Lobaplatin is a commonly used chemotherapeutic drug and is widely used to treat diverse malignancies, involving cervical cancer, breast cancer, ovarian cancer and so on ^[33][87]. Chen et al. demonstrated that lobaplatin induces cervical cancer cell pyroptosis through the caspase-3-GSDME pathway ^[34][88]. Lobaplatin activates caspase-3, which subsequently facilitates the cleavage of GSDME and consequently induces pyroptosis. In addition, inhibiting the expression of GSDME significantly suppressed lobaplatin-induced pyroptosis.

Cisplatin or lobaplatin combined with radiotherapy is the main cytotoxic drug for the treatment of advanced cervical cancer and is considered to be the standard treatment for cervical cancer ^[35][89]. However, it was reported that cervical cancer is resistant to chemotherapy and the efficacy of a single drug is often not durable ^[36][90].

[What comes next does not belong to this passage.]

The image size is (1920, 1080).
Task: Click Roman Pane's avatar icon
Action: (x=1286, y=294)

Tanshinone IIA is a compound extracted from Salvia miltiorrhiza, with multi-biological activities, including antibacterial, anti-inflammatory and antitumor activities ^[37][91]. Tanshinone IIA can inhibit malignant proliferation, enhance the death of malignant cells and significantly eliminate them. Tanshinone IIA treatment suppresses the proliferation of cervical cancer cells by repressing the HPV oncogenes and reactivating p53-dependent cancer suppressor genes ^[38][39][92,93].

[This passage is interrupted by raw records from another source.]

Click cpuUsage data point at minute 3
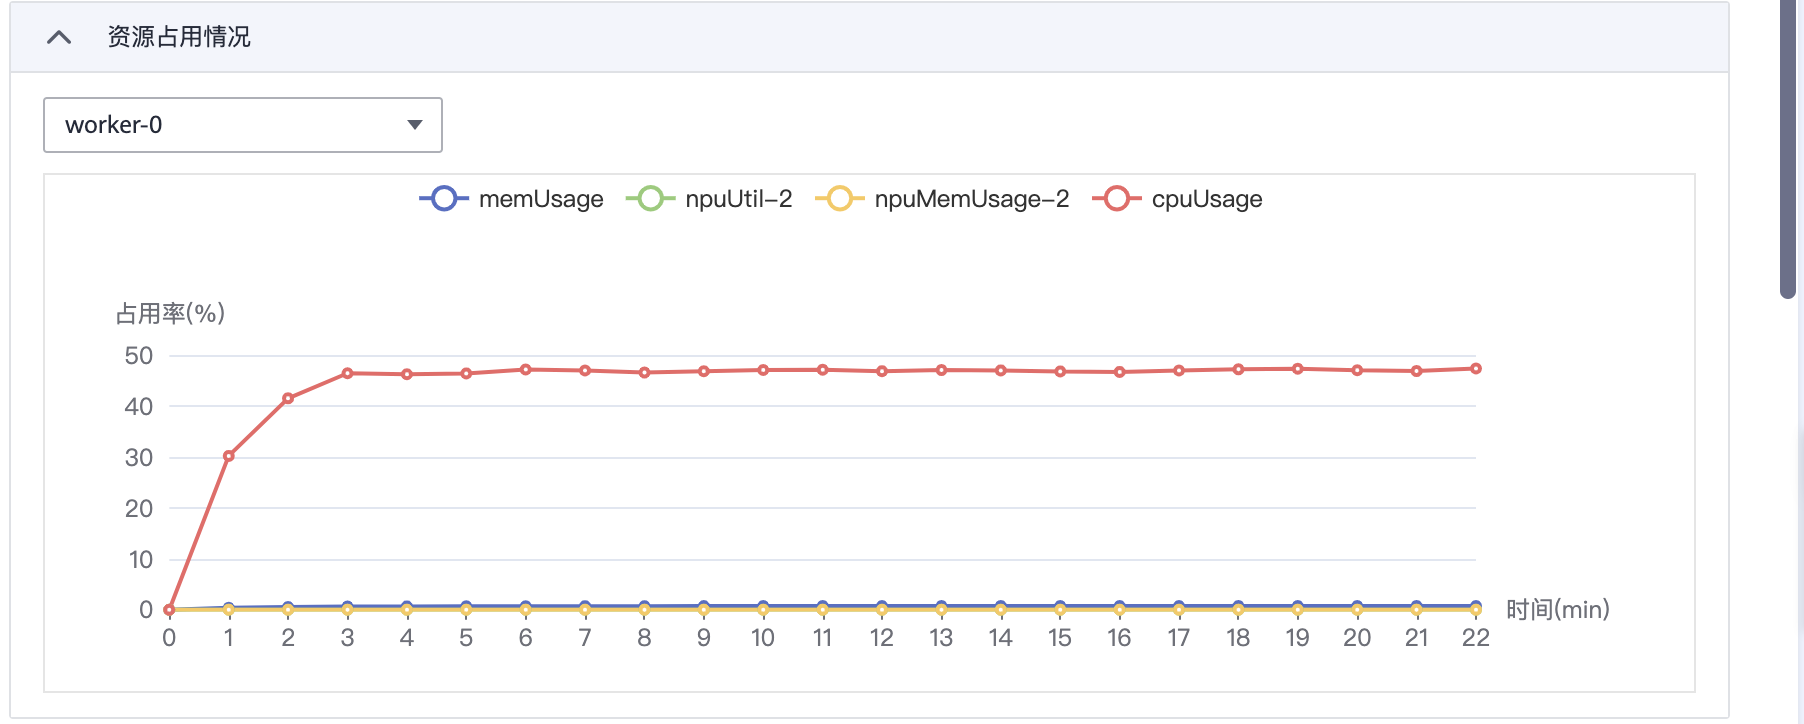coord(347,373)
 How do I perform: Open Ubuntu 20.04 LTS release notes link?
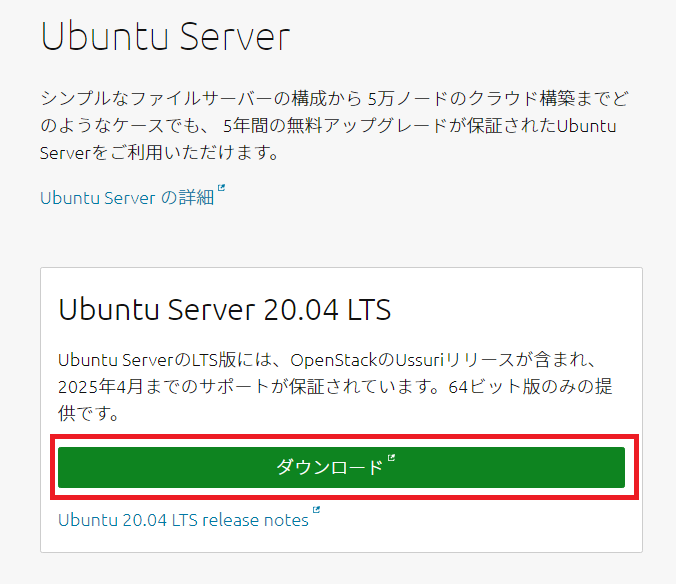(183, 520)

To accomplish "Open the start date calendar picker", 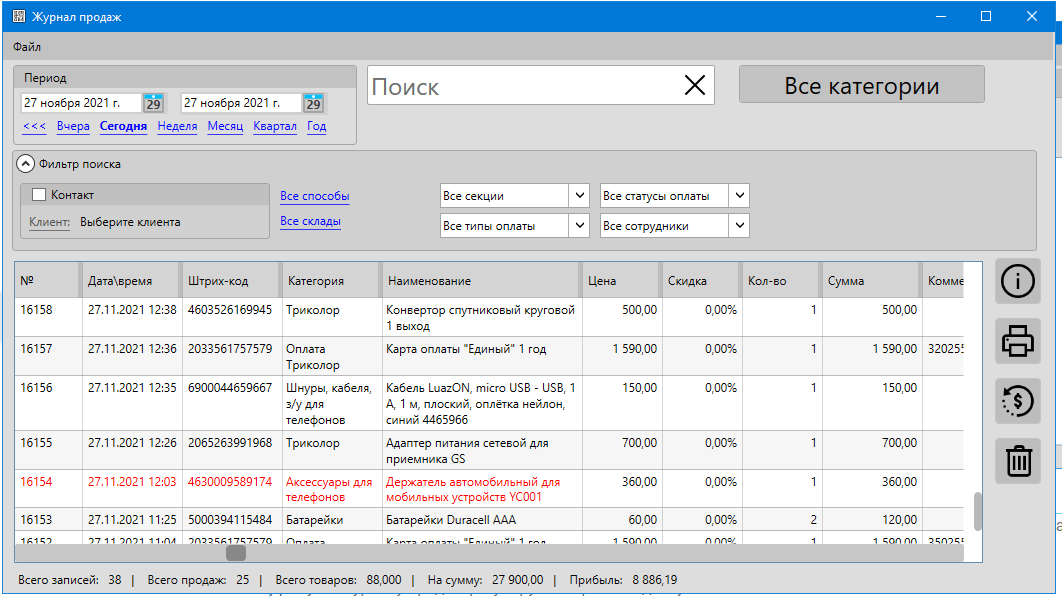I will [x=153, y=103].
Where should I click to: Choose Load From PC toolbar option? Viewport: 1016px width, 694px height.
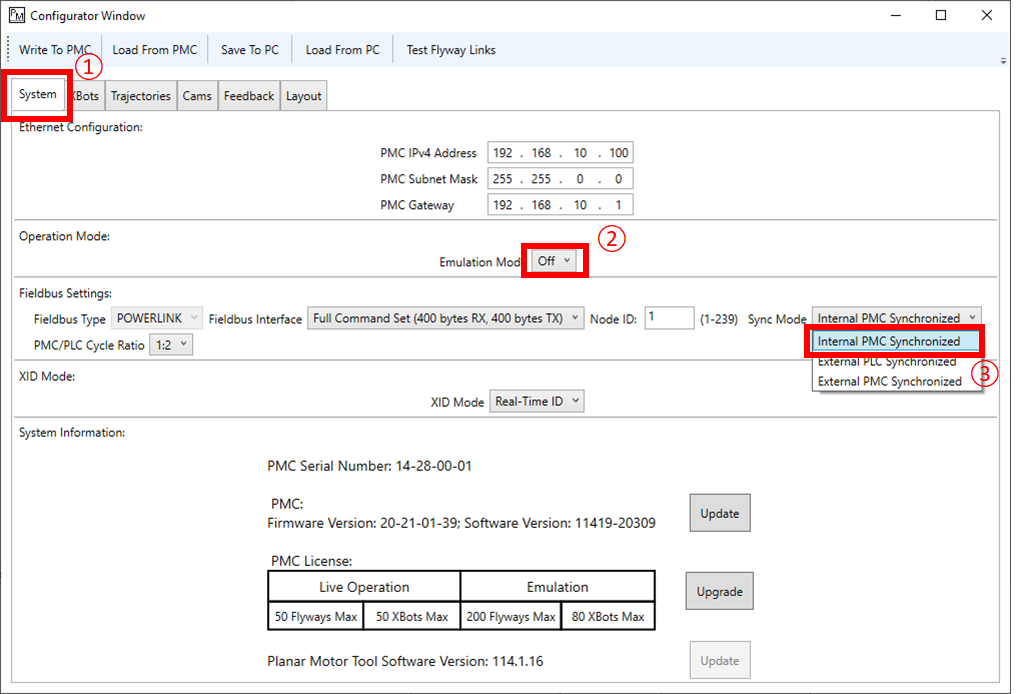tap(342, 50)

MiRs are a family of non-coding RNAs that are included in almost all growth and development processes in human bodies ^[40][94]. By regulating downstream targets, MiRs can act as tumor suppressor genes or oncogenes. Studies have shown a strong correlation between MiR-145 and inflammation ^[41][95]. Zhang et al. revealed that tanshinone IIA inhibited the proliferation and inflammation of HeLa cells, which were associated with the switch between apoptosis and pyroptosis ^[42][96]. They found that tanshinone IIA inhibited apoptosis by up-regulating the expression of GSDMD in HeLa cells and the expression of caspase-1 was markedly up-regulated after administration, which promoted the occurrence of pyroptosis, leading to increased levels of IL-18 and IL-1β. At the same time, tanshinone IIA up-regulated the expression of MiR-145 in HeLa cells at the mRNA level and therefore the inhibition of GSDMD expression was relieved ^[43][97]. Therefore, regulation of MiR-145 and GSDMD in HeLa cells are tightly related to the anticancer activity of tanshinone IIA, providing potent evidence suggesting that tanshinone IIA is a potential anticancer drug for the therapy of cervical cancer.

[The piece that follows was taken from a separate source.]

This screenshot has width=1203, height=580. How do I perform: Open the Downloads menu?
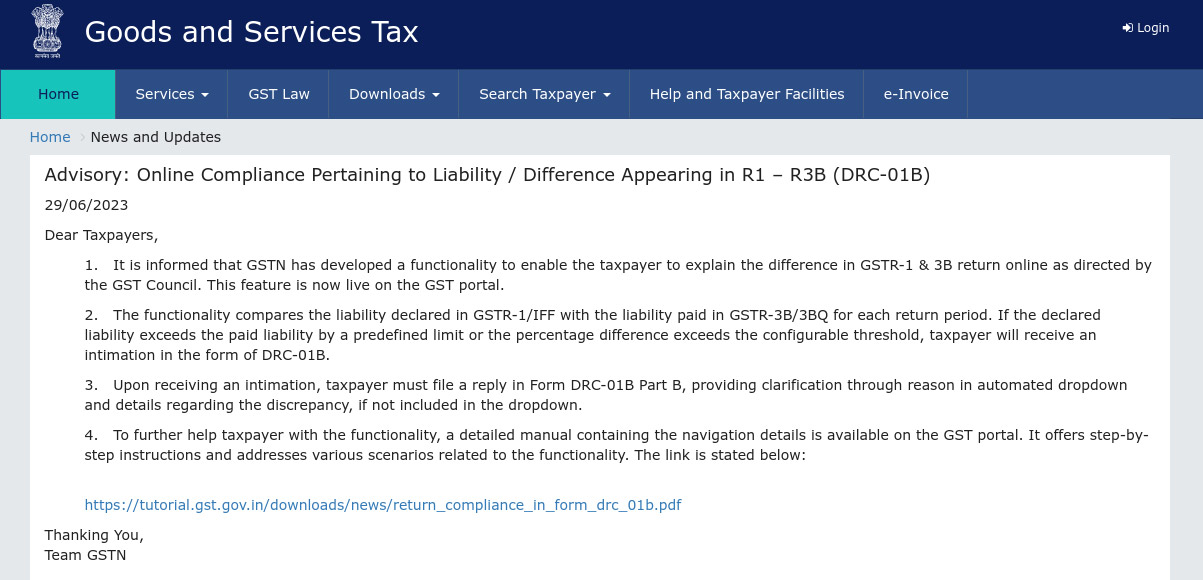click(387, 94)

It has been shown that the way chemotherapeutic drugs induce cell death is related to the expression level of GSDME. Chemotherapeutic drugs induced apoptosis in cells with low GSDME expression and pyroptosis in cells with high GSDME expression ^[44][55]. However, scientists also pointed out that because of methylation, GSDME is under-expressed in most tumor cell lines, while it is generally over-expressed in normal cell lines ^[45][98]. Thus, chemotherapy can also lead to pyroptosis of normal cells with high level GSDME, which might be the reasonable ground for chemotherapy-related toxic side effects. This was supported by the study in GSDME knock out mice. Pyroptosis was induced by intraperitoneal injection of cisplatin in wild-type mice, in which severe intestine damage could be observed, while gastrointestinal tissue damages were remarkably reduced in GSDME knockout mice ^[46][99].

Pyroptosis is also correlated with the negative effects of radiotherapy. Upon radiation treatment, the AIM2 inflammasome induces caspase-1-mediated pyroptosis of myeloid cells and intestinal epithelial cells, resulting in gastrointestinal injury and toxemia ^[47][100]. Therefore, inhibiting the AIM2 inflammasome may alleviate the side effects of radiotherapy. Since radiation also triggers the pyroptosis of bone marrow macrophages mediated by the NLRP3 inflammasome, targeted inhibition of NLRP3 may also be a viable therapeutic strategy ^[48][101]. These studies reveal the negative effects of pyroptosis in cancer treatment and provide new insights into chemotherapy and radiotherapy for cancers.